The MPCP is a portal for helping parents negotiate the more than 127 private schooling options available for Milwaukee students. A total of 81% of all MPCP students attend religious schools (Schmidt & Dickman, 2009). Milwaukee students attend these programs using vouchers that are publicly funded through state (55%) and local MPS District funds (45%). Each student is seen as having a $6,607 voucher to be used by the school to fund existing programs. In the 2008–2009 school year, the program documented 19,538 students in K–2 private schools (Burmaster, 2009).

CHARTER SCHOOLS

Under Governor Doyle’s leadership, choice options in Wisconsin have expanded to include various models of charter schools. These schools do not have income level restrictions. The goals of charter schools are more clearly aligned with market theory as both a source of potentially good schooling options and as a means to improve public schooling. The Wisconsin DPI defined charter schools through the following definition:

Charter schools are public, nonsectarian schools created through a businesslike contract or “charter” between the operators and the sponsoring school board or other chartering authority. The Wisconsin charter school law gives charter schools freedom from most state rules and regulations in exchange for greater accountability for results. The charter defines the missions and methods of the charter school; the chartering authority holds the school accountable to its charter. The charter school motto is “Autonomy for Accountability.”

Wisconsin established charter schools to foster an environment of creativity. They can exist as living laboratories that influence the larger public school system and introduce an element of competition within that system. Charter schools are created with the best elements of regular public schools in mind. Their leaders may experiment with different instructional theories, site-based management techniques, and other innovations. They learn, sometimes by trial and error, what works best for their student population. Regular schools can observe and learn from what happens in the charter school and make similar improvements. Through this process, the entire public school system is continually challenged to improve itself. (Wisconsin Department of Public Instruction, 2007)

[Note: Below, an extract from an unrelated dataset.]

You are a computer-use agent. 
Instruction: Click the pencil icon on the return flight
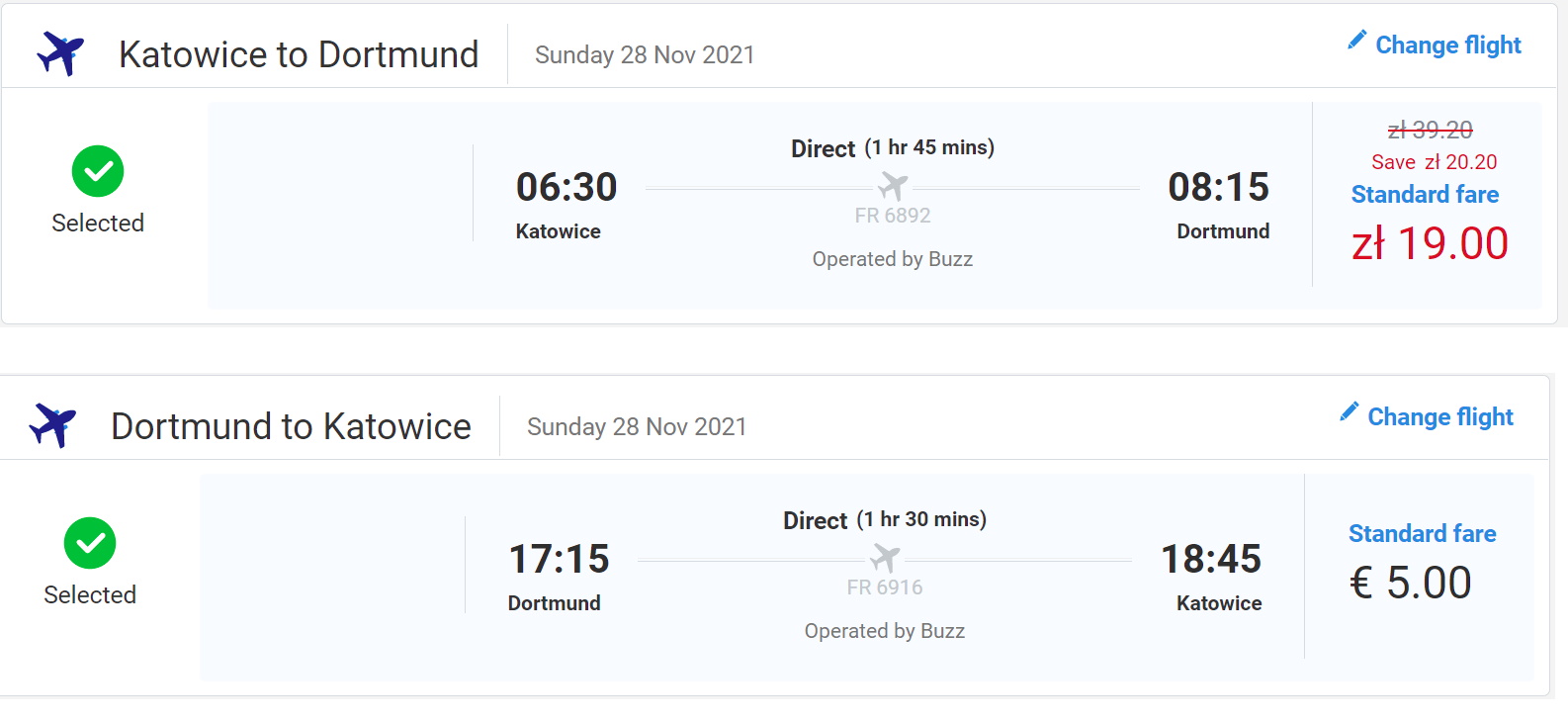click(x=1350, y=411)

Many of these schools have unique academic themes and foci that allow students to receive in-depth experiential learning opportunities in different academic subjects, careers, and disciplinary interests. Any rendition of K–12 charter schools can be created through four governing bodies in Milwaukee. The City of Milwaukee oversees five schools, MPS oversees 43 charter schools, the University of Milwaukee oversees 10 schools, and the University of Wisconsin, Parkside, does not currently oversee charters in Milwaukee. Each charter school receives a per-pupil allotment of $7,669, which is subtracted from the larger school district’s budget (84%) and the state budget (16%). There is no limit or cap on the number of students who may participate in these schools, nor is there an income requirement (Burmaster, 2009).

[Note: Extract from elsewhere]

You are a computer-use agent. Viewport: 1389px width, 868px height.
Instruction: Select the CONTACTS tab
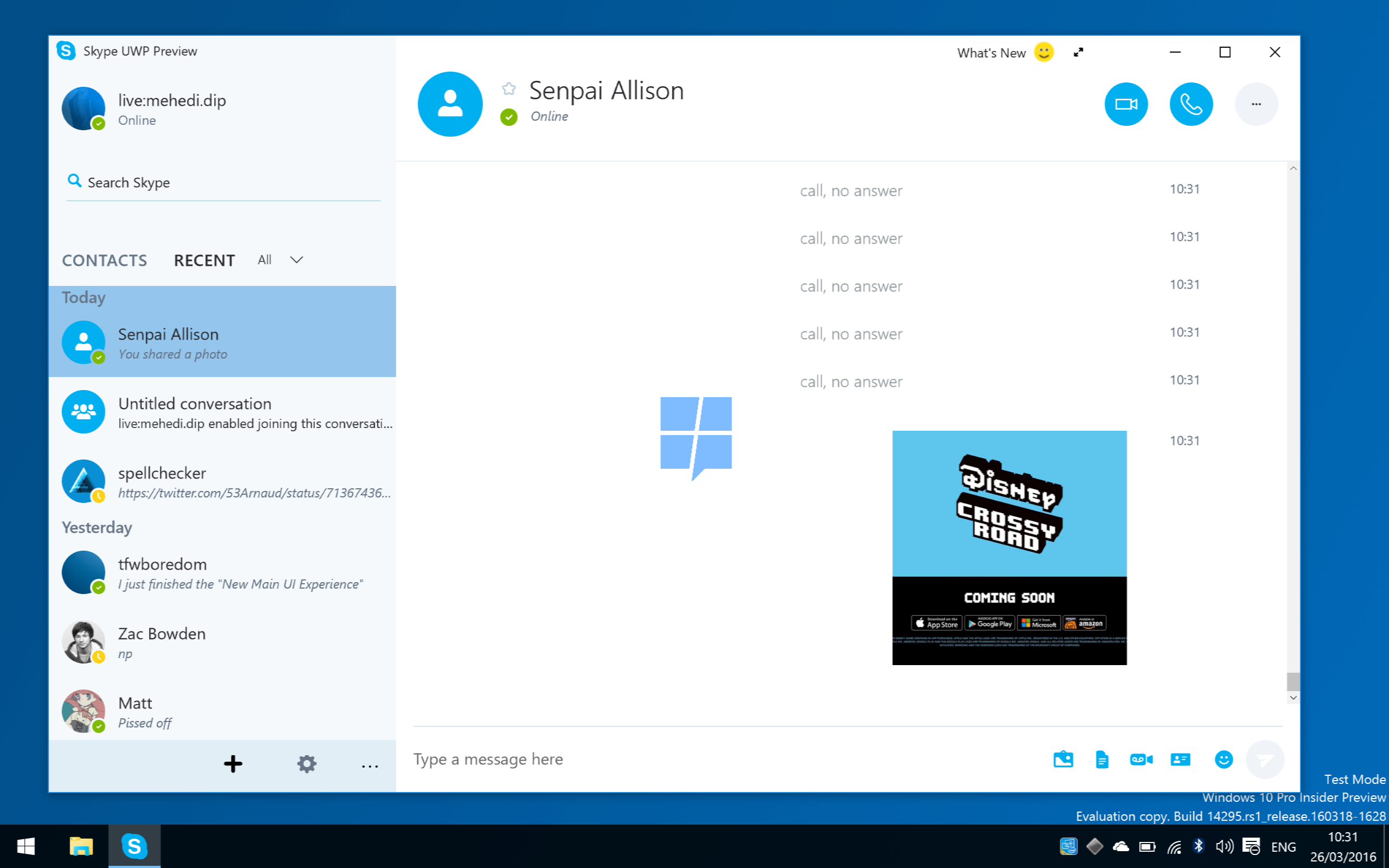pyautogui.click(x=103, y=260)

Just as it is difficult to generalize sliding political alliances and societal influences that affect the creation of policies in public education, it is also difficult to generalize research findings across the spectrum of research on the outcomes of these same reforms. Each state has taken a different approach to charter schools, and findings rejecting and favoring these programs continue to grow on both sides of the debate. Wells (2002) stated,

Indeed the only consistency across this diverse and diffuse reform “movement” is that charter schools all operate under the guidelines of state policies that promise greater autonomy in exchange for greater academic accountability, but generally fail to support the efforts of committed educators, especially those serving the most disadvantaged students in grassroots and non-profit charter schools. (p. 3)

Others argued that although charter schools do not consistently show improvement over their public school counterparts, it is too early in the initiative to make judgments about the success, or lack thereof, of these reforms (Ancess & Allen, 2006; Kahne, Sporte, & Easton, 2005; Shaw, 2006; Wolf, 2008).

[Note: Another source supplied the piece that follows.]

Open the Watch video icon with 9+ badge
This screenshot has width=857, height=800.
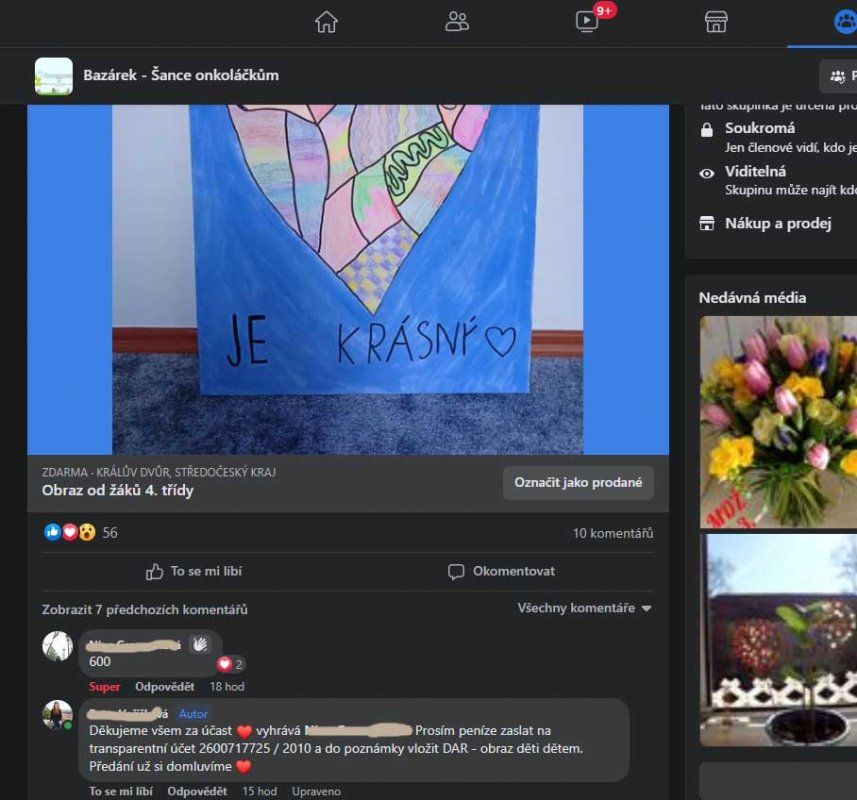[587, 22]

Research, however, seemingly weighs more heavily against the supposition that charter schools decrease racial segregation. In fact, current research shows that without a race-based policy attached to choice and charter reforms, these efforts increase segregation in metropolitan areas. Scholars have researched the possibility that school choice could alleviate socioeconomic segregation (Linn & Welner, 2007; Saporito & Sohoni, 2006; Wells et al., 2000). These studies and others (Frankenberg, Lee, & Orfield, 2003; Scott, 2005; Welner, 2006) found that, “with some important exceptions, the availability of private, charter, magnet, or other specialty schools was associated with greater, not less, segregation” (Linn & Welner, pp. 41–42).  

In their public policy report titled “After a Decade of Choice, Voucher Schools Look Like MPS,” Schmidt and Dickman (2009) reported that the overwhelming influx of students of color has led schools in MPCP to mirror the demographics of MPS, without showing significant differences in achievement for the students across the majority of the schools. “The average MPCP school enrolls 85% minority students, including 67% African-American students” (Schmidt & Dickman, p. 6). Therefore, what was proposed as a viable way to integrate schools has, in fact, led to the racial segregation of private schools outside the traditional district.

MILWAUKEE AS A MICROCOSM OF MARKET THEORY OUTCOMES

For each choice and charter initiative in Milwaukee, market theory was eventually bent to the practical political will of the times. Market theory does not account for the various alliances and political compromises, functioning within social and racial constructs of “good schools,” that impact the outcomes of education reforms. “All efforts eventually collide with the reality that the ‘system’ they yearn to reform is either their regulator or their customer (or their political opponent), and they must make their peace with it” (Finn, 2008, p. 28). As with other reforms, such as desegregation, the outcome of market theory reforms often look quite different from the original design.

WHITE AND MIDDLE-CLASS FLIGHT AND MARKET THEORY

These political alterations serve a small percentage of White or Black middle-class families who seek to place their children in high-performing schools with a majority of children from families they see as valuable and like-minded. Caldas and Bankston (2005) explained,

This phenomenon, known as white flight—and now middle-class black flight—has sabotaged efforts across the U.S. to racially balance schools and in many cases has left school systems worse off than before desegregation policies were implemented. The motivations of white parents removing their children from minority schools have been questioned; we suggest that most of these parents are simply acting out of rational self-interest for the well-being of their children. (p. 46)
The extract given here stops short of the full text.